Start of Block

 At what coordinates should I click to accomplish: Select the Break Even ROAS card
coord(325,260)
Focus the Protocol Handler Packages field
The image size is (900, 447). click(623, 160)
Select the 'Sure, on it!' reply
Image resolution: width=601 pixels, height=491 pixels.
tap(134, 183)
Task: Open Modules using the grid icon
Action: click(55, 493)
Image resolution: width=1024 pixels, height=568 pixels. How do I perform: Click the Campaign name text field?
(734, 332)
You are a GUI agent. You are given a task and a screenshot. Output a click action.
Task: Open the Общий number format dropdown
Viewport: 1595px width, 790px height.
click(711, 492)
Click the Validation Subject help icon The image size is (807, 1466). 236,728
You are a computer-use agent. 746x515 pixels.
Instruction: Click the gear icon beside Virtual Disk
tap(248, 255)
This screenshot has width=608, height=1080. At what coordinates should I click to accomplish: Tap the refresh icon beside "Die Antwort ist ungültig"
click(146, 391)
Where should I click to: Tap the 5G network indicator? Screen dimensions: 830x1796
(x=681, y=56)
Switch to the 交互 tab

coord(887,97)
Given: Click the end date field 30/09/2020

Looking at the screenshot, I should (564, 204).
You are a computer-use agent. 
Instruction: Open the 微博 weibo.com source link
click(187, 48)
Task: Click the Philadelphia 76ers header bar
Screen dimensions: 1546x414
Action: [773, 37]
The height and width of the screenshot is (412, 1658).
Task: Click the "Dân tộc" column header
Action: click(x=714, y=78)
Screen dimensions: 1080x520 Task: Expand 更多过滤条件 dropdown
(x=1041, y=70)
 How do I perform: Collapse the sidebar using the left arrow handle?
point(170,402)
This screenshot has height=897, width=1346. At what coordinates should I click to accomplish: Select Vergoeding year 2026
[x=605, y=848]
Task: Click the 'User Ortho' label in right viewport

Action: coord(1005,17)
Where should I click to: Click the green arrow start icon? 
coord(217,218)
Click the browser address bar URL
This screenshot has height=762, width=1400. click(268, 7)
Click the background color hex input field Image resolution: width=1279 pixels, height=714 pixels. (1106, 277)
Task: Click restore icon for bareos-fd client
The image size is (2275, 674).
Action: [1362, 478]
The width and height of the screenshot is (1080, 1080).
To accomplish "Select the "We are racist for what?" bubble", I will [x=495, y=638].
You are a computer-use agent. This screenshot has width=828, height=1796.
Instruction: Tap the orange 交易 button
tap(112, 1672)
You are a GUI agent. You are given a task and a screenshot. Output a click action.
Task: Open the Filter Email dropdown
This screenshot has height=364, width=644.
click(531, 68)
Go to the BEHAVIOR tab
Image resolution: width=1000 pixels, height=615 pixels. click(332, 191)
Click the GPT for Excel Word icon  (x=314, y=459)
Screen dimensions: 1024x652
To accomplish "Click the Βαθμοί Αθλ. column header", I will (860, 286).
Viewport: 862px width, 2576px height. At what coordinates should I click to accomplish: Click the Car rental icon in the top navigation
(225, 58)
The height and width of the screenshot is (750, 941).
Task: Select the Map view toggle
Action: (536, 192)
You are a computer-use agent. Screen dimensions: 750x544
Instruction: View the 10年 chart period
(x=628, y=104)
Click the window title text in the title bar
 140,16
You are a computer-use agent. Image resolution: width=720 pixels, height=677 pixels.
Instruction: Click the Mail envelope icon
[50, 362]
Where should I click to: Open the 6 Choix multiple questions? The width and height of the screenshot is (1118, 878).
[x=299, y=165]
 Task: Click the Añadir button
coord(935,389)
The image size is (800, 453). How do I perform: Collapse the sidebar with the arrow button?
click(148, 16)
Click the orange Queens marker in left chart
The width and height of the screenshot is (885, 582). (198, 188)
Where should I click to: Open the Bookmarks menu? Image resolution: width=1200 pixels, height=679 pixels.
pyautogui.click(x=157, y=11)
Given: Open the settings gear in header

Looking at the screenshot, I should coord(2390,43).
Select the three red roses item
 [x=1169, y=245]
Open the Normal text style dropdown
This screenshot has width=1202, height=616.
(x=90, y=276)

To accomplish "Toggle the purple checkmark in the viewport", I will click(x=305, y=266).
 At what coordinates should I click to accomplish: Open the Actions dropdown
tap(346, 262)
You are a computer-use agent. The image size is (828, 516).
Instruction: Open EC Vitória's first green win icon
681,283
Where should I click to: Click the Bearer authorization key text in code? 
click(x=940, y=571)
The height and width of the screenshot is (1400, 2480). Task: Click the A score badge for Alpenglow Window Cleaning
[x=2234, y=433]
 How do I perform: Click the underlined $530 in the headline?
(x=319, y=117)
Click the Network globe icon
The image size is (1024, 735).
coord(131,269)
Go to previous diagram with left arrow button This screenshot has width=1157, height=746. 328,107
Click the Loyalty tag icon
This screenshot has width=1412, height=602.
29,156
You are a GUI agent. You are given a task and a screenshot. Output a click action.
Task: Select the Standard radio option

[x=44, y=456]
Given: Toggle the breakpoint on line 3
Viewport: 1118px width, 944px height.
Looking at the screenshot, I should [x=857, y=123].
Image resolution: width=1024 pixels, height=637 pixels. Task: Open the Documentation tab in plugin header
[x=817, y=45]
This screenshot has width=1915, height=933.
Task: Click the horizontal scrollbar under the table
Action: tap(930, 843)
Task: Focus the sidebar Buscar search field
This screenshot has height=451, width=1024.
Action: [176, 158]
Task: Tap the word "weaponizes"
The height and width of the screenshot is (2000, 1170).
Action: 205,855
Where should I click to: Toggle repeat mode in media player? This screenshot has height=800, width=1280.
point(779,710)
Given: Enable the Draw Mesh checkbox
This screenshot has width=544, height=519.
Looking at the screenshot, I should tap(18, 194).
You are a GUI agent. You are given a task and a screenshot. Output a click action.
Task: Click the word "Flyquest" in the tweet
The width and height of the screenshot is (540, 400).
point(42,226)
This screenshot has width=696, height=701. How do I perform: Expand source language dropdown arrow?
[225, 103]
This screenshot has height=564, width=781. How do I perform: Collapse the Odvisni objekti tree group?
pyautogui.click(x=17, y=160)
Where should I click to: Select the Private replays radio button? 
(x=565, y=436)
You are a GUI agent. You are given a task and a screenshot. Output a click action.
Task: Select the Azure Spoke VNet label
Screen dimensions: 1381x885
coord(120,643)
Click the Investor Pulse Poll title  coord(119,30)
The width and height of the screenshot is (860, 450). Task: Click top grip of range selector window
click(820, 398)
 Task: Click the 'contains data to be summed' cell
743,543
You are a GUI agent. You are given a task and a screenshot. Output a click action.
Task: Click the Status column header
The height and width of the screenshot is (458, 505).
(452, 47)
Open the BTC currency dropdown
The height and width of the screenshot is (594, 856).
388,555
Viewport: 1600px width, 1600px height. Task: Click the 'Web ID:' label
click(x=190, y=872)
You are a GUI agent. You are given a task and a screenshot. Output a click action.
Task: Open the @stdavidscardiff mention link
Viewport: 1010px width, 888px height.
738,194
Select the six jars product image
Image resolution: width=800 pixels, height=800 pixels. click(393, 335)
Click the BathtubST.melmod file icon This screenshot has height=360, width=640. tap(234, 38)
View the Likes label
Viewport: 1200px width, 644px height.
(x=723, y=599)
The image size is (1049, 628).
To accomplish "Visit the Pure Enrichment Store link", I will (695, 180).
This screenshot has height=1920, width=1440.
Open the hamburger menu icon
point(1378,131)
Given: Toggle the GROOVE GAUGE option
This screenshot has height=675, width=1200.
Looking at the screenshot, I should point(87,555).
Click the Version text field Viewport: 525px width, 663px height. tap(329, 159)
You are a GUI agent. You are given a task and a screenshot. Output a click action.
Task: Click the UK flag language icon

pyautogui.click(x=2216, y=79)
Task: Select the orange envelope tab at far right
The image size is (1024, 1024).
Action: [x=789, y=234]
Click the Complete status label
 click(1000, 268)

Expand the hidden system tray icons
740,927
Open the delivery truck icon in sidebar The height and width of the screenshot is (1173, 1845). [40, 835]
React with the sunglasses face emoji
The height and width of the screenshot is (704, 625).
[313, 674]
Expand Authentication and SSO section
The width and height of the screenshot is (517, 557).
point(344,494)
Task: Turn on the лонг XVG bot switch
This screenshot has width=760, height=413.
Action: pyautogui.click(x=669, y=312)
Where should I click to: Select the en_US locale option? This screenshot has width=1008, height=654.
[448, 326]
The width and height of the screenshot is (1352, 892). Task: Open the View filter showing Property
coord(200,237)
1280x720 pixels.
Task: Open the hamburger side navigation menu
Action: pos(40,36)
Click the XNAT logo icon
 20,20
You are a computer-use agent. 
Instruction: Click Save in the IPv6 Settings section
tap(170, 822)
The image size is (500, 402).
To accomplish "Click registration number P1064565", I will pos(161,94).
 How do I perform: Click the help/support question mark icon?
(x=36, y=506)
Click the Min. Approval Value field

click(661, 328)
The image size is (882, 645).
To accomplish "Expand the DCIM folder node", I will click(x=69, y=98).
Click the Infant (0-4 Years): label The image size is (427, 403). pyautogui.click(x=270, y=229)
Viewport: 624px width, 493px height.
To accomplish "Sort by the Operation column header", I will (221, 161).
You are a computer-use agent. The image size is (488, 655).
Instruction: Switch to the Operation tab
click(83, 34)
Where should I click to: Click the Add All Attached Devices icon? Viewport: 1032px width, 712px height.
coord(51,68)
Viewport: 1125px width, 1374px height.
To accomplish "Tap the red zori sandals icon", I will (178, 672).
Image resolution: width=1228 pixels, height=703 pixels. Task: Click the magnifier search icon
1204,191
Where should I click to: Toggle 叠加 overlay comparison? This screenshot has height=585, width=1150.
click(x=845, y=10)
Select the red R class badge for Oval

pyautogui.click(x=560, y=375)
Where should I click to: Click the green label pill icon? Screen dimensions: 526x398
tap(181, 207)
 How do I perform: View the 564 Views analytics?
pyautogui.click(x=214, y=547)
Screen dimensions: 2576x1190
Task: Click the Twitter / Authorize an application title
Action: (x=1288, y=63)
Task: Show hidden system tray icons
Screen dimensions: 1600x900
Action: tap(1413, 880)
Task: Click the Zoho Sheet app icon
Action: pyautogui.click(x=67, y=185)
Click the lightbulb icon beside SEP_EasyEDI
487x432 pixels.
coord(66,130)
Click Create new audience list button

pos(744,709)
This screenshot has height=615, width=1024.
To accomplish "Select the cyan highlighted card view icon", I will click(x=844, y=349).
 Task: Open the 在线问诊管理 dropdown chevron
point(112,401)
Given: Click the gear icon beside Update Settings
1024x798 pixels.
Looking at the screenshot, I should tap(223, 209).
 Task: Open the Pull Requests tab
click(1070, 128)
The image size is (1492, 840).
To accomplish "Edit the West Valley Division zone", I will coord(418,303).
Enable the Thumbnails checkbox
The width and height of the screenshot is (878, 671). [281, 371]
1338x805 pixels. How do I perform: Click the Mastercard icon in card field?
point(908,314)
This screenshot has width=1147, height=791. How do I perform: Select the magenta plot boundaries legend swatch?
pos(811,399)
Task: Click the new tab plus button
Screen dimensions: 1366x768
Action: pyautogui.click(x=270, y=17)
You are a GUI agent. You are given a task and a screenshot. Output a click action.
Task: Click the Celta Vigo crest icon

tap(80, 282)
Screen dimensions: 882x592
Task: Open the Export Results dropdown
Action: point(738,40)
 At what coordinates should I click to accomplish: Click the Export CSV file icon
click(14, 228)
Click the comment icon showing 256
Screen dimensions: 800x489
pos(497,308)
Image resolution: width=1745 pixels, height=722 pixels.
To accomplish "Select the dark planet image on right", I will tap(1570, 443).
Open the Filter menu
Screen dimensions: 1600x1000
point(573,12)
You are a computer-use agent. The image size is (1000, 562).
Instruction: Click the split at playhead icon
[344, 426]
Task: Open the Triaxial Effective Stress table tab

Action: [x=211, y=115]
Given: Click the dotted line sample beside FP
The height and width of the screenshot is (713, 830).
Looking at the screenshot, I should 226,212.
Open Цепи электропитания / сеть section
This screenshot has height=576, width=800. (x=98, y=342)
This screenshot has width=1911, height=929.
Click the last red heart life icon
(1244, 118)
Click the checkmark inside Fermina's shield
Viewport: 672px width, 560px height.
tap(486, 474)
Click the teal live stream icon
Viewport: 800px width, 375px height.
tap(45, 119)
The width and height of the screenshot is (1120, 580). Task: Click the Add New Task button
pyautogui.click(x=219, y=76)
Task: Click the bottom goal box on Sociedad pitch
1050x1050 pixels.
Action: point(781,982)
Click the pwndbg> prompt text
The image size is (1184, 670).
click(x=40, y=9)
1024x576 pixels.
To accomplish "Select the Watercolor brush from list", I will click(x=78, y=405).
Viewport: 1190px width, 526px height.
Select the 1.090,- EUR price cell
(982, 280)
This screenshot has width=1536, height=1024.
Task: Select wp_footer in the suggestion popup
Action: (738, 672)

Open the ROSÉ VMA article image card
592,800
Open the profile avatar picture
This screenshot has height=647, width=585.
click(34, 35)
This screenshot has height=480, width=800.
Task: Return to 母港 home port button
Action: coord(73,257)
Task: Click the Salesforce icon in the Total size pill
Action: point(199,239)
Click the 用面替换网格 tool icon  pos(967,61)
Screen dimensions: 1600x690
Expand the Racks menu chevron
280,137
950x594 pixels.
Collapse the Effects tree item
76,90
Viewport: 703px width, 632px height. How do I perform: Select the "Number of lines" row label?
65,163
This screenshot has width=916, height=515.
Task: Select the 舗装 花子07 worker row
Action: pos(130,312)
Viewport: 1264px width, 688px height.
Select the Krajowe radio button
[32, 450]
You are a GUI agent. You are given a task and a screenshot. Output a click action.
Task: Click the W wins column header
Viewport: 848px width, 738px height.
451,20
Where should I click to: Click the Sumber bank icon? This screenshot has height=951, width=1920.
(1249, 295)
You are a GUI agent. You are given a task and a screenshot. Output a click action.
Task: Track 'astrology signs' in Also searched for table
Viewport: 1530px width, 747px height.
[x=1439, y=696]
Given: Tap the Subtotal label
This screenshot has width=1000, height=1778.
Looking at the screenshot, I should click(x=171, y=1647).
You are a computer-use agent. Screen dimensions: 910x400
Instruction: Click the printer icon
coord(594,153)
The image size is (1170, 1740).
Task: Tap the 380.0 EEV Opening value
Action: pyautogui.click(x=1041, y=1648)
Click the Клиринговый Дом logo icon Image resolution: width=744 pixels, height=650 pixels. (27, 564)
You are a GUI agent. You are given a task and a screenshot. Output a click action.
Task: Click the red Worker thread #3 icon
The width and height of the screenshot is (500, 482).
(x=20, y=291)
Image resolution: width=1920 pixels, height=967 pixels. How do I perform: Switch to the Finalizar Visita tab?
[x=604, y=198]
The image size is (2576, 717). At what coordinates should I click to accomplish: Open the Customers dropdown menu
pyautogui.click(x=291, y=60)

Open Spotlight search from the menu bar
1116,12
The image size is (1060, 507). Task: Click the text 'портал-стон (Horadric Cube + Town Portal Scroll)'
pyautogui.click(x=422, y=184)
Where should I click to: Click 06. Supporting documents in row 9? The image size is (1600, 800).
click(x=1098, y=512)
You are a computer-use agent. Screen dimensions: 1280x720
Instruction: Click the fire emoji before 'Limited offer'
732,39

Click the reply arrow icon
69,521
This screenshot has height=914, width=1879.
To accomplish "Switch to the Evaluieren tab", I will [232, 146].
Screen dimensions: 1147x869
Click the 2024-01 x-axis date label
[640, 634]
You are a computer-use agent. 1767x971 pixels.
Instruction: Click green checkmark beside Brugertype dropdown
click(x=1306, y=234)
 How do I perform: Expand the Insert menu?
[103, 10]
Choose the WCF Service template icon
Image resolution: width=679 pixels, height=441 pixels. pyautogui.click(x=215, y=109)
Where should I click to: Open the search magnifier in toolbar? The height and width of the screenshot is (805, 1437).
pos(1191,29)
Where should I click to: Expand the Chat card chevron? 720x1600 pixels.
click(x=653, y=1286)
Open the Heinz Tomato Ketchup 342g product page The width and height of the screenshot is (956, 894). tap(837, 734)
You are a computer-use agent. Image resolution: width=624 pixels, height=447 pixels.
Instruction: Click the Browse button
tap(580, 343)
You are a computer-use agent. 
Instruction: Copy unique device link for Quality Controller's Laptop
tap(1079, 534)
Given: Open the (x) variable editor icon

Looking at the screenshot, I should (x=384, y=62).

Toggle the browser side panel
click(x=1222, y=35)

End of Block

WHAT YOU HAVE TO DO: Set down, unchanged, only those lines above that fall between the line with "This screenshot has height=451, width=1024." and the line with "Click the Investor", the two end lines included.

FINISHED EXERCISE:
This screenshot has height=451, width=1024.
Action: [176, 158]
Task: Tap the word "weaponizes"
The height and width of the screenshot is (2000, 1170).
Action: 205,855
Where should I click to: Toggle repeat mode in media player? This screenshot has height=800, width=1280.
point(779,710)
Given: Enable the Draw Mesh checkbox
This screenshot has width=544, height=519.
Looking at the screenshot, I should tap(18, 194).
You are a GUI agent. You are given a task and a screenshot. Output a click action.
Task: Click the word "Flyquest" in the tweet
The width and height of the screenshot is (540, 400).
point(42,226)
This screenshot has width=696, height=701. How do I perform: Expand source language dropdown arrow?
[225, 103]
This screenshot has height=564, width=781. How do I perform: Collapse the Odvisni objekti tree group?
pyautogui.click(x=17, y=160)
Where should I click to: Select the Private replays radio button? 
(x=565, y=436)
You are a GUI agent. You are given a task and a screenshot. Output a click action.
Task: Select the Azure Spoke VNet label
Screen dimensions: 1381x885
coord(120,643)
Click the Investor Pulse Poll title  coord(119,30)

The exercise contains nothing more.